## [DIRECTIONS]
Restate the opening lines of the material below word for word, stopping after the line that contains "This screenshot has height=1568, width=604.".

## [DATA SHOWN]
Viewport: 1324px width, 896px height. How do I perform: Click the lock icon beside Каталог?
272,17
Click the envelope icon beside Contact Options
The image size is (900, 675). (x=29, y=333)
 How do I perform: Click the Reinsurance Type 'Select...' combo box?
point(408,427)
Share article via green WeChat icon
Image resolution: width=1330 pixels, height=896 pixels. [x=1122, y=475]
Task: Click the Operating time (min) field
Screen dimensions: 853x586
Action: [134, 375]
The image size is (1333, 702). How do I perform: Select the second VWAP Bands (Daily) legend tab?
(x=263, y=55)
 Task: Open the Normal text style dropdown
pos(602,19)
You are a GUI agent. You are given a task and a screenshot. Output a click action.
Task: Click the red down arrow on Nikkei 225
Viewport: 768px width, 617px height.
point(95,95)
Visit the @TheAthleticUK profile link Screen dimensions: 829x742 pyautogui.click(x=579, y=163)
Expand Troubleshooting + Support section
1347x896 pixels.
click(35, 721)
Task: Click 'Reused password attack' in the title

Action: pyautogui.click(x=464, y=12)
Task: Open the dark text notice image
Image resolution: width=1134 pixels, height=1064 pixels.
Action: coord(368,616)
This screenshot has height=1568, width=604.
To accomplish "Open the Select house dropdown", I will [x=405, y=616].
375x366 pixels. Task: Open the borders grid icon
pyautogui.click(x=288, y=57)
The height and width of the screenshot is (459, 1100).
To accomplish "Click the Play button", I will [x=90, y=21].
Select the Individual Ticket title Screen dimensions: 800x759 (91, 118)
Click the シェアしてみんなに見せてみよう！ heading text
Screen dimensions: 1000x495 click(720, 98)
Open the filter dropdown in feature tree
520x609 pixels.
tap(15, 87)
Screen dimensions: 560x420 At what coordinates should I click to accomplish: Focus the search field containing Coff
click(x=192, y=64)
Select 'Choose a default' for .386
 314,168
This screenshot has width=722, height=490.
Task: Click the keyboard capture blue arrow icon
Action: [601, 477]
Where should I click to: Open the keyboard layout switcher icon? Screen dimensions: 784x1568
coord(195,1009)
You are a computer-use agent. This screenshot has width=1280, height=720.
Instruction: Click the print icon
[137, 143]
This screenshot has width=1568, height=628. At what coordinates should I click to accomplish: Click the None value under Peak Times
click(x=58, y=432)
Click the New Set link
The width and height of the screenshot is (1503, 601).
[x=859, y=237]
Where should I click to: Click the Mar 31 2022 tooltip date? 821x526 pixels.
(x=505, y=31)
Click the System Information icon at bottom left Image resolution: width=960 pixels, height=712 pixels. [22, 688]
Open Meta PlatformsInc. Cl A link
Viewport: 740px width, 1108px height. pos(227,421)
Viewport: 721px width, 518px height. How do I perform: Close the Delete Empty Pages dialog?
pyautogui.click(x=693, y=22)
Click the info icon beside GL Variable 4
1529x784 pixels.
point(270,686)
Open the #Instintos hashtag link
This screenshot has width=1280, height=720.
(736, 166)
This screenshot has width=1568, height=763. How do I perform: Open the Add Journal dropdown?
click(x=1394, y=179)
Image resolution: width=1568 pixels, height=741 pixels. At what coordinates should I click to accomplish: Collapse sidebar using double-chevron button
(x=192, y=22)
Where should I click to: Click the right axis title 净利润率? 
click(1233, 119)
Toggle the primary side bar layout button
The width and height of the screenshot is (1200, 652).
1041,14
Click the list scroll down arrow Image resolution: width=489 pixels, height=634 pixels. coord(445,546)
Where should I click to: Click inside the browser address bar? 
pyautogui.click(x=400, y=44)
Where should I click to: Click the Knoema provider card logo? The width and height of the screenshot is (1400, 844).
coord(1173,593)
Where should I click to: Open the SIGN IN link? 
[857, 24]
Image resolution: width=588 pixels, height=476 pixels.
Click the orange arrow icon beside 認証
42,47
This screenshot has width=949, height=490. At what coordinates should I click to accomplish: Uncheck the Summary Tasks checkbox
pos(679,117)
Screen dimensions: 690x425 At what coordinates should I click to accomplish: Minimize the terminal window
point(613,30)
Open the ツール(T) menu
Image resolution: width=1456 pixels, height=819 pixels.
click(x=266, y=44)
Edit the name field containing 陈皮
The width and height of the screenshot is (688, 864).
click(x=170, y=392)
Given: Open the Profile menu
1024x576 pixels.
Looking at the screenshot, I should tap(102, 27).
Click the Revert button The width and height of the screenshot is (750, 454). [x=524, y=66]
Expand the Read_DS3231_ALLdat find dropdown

## [RESULT OF THIS TASK]
Viewport: 1324px width, 896px height. How do I perform: Click the lock icon beside Каталог?
272,17
Click the envelope icon beside Contact Options
The image size is (900, 675). (x=29, y=333)
 How do I perform: Click the Reinsurance Type 'Select...' combo box?
point(408,427)
Share article via green WeChat icon
Image resolution: width=1330 pixels, height=896 pixels. [x=1122, y=475]
Task: Click the Operating time (min) field
Screen dimensions: 853x586
Action: [134, 375]
The image size is (1333, 702). How do I perform: Select the second VWAP Bands (Daily) legend tab?
(x=263, y=55)
 Task: Open the Normal text style dropdown
pos(602,19)
You are a GUI agent. You are given a task and a screenshot. Output a click action.
Task: Click the red down arrow on Nikkei 225
Viewport: 768px width, 617px height.
point(95,95)
Visit the @TheAthleticUK profile link Screen dimensions: 829x742 pyautogui.click(x=579, y=163)
Expand Troubleshooting + Support section
1347x896 pixels.
click(35, 721)
Task: Click 'Reused password attack' in the title

Action: pyautogui.click(x=464, y=12)
Task: Open the dark text notice image
Image resolution: width=1134 pixels, height=1064 pixels.
Action: coord(368,616)
This screenshot has height=1568, width=604.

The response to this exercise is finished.